Navy warships sitting ducks at sea
*May 16, 2007 *
Vishal Thapar
New Delhi: The Comptroller and Auditor General says four frontline warships recently acquired by the Indian Navy are sitting ducks for enemy submarines.
The latest CAG has put a question mark over the Naval fleet’s battle worthiness and says the warships were recently inducted into the Navy without Sonar capability.
This suggests that these mighty ships have little or no capability to detect submarines. The reference is to the three Talwar class stealth frigates and the guided-missile destroyer, INS Mumbai.
The auditor’s view of Defence Procurement is that India is not getting its money’s worth. And worse, it’s being done in a way that could gravely compromise national security.
The reason for the lack of Sonars on these ships is a familiar one: the DRDO promised and then failed to deliver.
Meanwhile, the Navy is putting up a brave face.
“If it was commissioned without the Sonar capability then I will be very surprised. But if it was not contemporaray then I think in the Indian Ocean, the Navy can live with it,” says Defence Analyst, Commodore Ranjit Rai.

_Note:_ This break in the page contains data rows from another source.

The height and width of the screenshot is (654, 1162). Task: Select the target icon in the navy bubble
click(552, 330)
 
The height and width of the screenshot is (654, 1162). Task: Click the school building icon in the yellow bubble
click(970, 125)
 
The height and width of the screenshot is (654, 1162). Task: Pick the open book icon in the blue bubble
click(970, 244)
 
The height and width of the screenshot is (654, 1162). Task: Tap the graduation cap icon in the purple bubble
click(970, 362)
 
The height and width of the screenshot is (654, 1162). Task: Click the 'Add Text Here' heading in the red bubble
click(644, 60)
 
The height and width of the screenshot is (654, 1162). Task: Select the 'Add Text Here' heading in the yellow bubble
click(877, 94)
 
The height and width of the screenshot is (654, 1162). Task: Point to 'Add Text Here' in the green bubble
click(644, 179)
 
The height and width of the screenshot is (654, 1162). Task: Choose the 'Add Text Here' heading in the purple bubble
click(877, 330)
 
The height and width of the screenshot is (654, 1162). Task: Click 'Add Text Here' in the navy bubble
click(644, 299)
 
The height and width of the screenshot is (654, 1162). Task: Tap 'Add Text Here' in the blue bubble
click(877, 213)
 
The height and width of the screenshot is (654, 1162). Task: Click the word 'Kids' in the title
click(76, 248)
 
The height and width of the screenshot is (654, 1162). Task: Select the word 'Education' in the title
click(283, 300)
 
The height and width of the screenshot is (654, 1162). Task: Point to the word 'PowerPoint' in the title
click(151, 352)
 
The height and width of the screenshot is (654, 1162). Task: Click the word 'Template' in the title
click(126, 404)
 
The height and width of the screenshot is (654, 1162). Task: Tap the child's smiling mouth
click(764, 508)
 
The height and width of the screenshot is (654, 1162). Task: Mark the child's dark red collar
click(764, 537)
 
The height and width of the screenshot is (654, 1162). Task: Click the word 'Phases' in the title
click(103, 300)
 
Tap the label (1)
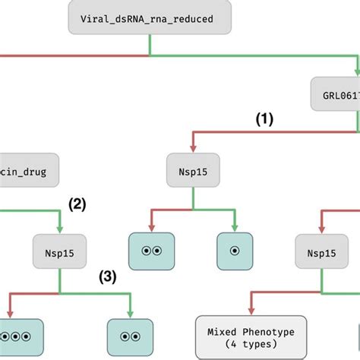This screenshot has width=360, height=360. point(264,119)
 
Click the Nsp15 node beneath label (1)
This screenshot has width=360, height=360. point(192,172)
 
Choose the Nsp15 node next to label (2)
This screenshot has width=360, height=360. point(59,249)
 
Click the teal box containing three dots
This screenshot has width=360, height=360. point(17,335)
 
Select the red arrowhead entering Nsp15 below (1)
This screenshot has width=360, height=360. point(192,150)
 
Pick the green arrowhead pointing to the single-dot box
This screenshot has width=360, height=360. point(234,227)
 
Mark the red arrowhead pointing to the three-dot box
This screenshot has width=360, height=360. point(11,312)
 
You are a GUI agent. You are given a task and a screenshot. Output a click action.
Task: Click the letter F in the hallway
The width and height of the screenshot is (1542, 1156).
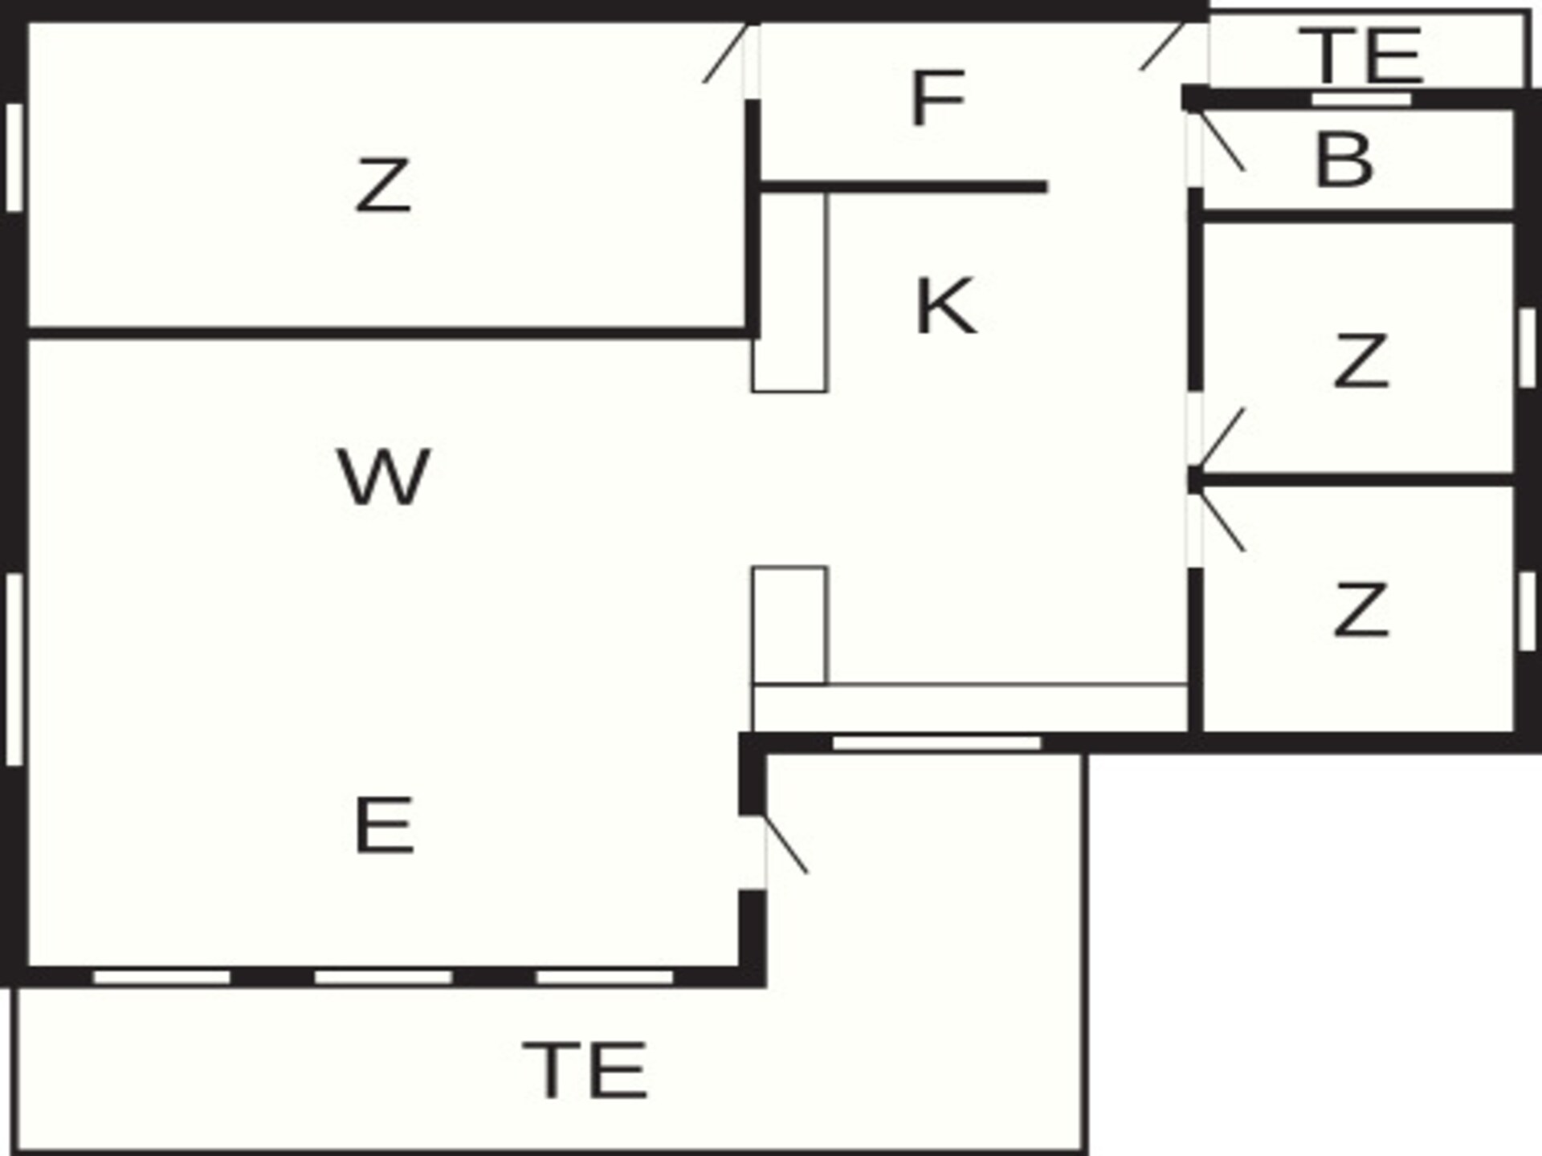(x=937, y=99)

But that’s not all. The Rs 673 crore programme for upgrading India’s maritime reconnaissance capability is a dud, the CAG concludes.
The upgraded Ilyushin-38 aircraft are defenceless, flying without the avionics and weapon systems needed for warfare at sea.
Contracts for anti-ship missiles and torpedos and sonobuoys for detecting submarines have not been signed even six years after the project was initiated.
So is the Indian Naval muscle fake? The CAG has stirred the pot and the jury is out.